CrossFit Lander seemed to have even more “regular-looking” athletes participating in the regular WODS, but these folks seemed to be accomplishing quite a bit more than you’d expect, based on their appearances. Very few obviously heavily-muscled people, but they were lifting heavy weights, jumping flatfooted onto tall boxes, and impressing the hell out of me.
Shay was the instructor for our basics class. The first day, we went through a few minutes of warmups, which I managed to do reasonably well, with the exception of one HEINOUS drill which involved lying on one’s back, then pushing the torso up so that only the feet and hands are touching the ground, then crawling, crab-like, the length of the building.
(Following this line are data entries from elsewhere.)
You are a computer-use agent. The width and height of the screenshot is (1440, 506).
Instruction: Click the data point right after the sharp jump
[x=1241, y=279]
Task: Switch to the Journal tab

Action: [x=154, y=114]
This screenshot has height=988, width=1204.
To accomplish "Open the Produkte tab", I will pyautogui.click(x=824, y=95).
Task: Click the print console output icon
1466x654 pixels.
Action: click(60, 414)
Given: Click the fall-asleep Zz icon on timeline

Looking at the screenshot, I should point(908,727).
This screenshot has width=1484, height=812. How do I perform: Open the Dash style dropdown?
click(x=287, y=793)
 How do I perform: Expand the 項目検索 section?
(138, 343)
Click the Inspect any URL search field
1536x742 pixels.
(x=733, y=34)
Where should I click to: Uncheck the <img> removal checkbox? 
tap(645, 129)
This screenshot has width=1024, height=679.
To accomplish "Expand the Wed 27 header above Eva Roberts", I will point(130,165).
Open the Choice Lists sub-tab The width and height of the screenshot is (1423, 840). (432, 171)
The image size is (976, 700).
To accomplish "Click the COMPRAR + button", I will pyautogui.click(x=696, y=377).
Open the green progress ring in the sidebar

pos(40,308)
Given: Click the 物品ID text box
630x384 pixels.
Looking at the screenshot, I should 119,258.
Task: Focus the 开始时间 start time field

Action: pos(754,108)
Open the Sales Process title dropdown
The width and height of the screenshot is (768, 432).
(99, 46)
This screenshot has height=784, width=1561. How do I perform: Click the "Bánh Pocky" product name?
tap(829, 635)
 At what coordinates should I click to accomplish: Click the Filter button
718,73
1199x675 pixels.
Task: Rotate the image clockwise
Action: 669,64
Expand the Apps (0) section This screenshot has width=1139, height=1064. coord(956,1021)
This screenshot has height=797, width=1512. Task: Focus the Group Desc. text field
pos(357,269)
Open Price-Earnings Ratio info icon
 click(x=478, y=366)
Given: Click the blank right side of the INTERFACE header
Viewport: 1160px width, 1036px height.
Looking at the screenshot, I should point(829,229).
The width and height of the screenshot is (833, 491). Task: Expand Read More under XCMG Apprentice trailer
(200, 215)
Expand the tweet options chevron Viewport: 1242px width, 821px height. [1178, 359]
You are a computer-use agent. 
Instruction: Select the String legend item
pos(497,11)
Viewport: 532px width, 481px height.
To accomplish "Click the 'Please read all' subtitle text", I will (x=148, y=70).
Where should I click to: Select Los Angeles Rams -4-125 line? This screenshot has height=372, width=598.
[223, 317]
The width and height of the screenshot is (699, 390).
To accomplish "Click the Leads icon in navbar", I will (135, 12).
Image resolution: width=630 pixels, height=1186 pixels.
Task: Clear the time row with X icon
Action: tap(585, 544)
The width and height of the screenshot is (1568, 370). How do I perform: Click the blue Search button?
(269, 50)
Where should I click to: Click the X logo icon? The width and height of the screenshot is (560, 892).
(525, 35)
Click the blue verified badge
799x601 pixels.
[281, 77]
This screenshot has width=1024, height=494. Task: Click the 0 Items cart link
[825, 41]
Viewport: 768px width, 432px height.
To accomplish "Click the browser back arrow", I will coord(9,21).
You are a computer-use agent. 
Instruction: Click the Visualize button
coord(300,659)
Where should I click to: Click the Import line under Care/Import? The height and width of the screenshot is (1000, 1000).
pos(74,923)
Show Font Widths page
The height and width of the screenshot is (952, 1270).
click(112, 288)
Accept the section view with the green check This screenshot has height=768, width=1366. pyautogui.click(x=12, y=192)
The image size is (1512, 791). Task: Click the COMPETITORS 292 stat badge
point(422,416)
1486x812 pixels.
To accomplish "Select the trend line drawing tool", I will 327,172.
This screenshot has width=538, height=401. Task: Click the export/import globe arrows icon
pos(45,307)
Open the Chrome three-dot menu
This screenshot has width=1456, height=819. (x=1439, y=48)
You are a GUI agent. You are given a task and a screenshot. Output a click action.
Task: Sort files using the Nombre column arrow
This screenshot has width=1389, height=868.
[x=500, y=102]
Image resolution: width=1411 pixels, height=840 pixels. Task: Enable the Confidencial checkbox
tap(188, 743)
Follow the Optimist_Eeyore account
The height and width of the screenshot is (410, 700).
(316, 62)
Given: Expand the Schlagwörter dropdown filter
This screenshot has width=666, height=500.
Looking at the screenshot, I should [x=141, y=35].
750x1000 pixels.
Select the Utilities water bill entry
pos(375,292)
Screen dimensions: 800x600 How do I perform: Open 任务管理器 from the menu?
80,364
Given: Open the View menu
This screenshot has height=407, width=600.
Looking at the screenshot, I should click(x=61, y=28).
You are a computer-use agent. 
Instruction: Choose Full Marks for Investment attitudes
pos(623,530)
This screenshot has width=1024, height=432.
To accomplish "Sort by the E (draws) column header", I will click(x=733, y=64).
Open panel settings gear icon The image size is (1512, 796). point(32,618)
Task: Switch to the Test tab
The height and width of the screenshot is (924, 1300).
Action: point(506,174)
I sorta managed to collapse, with tricep spasms, HALFWAY through.
Shay demonstrated the proper form for squats and pushups. Our first WOD consisted of a 200 meter run, followed by 15 squats, 15 pushups, then 12 of each, then 9 of each, followed by another 200 meter run. Got through everything okay, although the FINAL run was substantially slower and more pitiful than the first.
She’s a great coach and instructor, as is Adam. I usually arrive about an hour early, just so I can see the regular students going through their paces. Some are doing very impressive things, while others are performing the same exercises at a scaled-down level. Regardless of their ability levels, the coaches and students are constantly encouraging each other, with just as much enthusiasm for an athlete who’s just managed to execute her very first regulation pullup as for Mollie, who has just jumped flatfooted from the floor to the top of a 38″ wooden box.
I have two more classes before our Basic class is over and I have to move up into the classes with the Big Kids. It’s quite a challenge for this 62.958904 year-old, but I’m looking forward to it. If there’s one thing I’ve already learned however, it’s that I HATE “Burpees”.